(Text and element pointing records)
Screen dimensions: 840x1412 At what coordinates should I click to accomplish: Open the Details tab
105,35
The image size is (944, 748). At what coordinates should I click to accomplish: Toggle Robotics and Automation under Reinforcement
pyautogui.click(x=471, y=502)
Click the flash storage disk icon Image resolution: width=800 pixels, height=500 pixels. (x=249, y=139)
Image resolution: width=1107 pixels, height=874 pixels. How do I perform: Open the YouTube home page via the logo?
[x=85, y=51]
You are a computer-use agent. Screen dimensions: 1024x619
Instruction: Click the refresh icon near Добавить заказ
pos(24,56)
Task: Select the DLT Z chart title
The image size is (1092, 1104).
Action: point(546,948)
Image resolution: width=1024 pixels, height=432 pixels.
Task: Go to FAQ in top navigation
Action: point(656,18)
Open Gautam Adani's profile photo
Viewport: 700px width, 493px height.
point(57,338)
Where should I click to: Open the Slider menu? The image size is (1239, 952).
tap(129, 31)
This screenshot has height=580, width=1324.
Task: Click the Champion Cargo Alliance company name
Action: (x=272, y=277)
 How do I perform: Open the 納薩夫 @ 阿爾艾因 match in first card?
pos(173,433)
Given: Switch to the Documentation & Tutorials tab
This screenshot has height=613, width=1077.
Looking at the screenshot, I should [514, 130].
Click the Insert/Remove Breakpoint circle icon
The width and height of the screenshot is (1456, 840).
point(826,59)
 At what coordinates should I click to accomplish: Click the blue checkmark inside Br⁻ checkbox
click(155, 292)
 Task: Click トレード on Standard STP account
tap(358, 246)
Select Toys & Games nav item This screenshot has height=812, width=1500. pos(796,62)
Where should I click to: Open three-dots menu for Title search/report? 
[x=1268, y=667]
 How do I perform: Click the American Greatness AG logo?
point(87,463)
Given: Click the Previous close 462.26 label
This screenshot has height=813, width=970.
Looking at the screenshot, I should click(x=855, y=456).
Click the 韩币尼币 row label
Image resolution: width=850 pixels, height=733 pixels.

* [Task description]:
Rescale the material from its start through the line containing "Click the flash", both ends included, writing out all those lines again with the requests kept. Multiply every coordinate in the answers by 0.3 and round each result to a whole number, with halves rounding up.

* [Problem solution]:
Screen dimensions: 840x1412 At what coordinates should I click to accomplish: Open the Details tab
32,11
The image size is (944, 748). At what coordinates should I click to accomplish: Toggle Robotics and Automation under Reinforcement
pyautogui.click(x=141, y=151)
Click the flash storage disk icon Image resolution: width=800 pixels, height=500 pixels. (x=75, y=42)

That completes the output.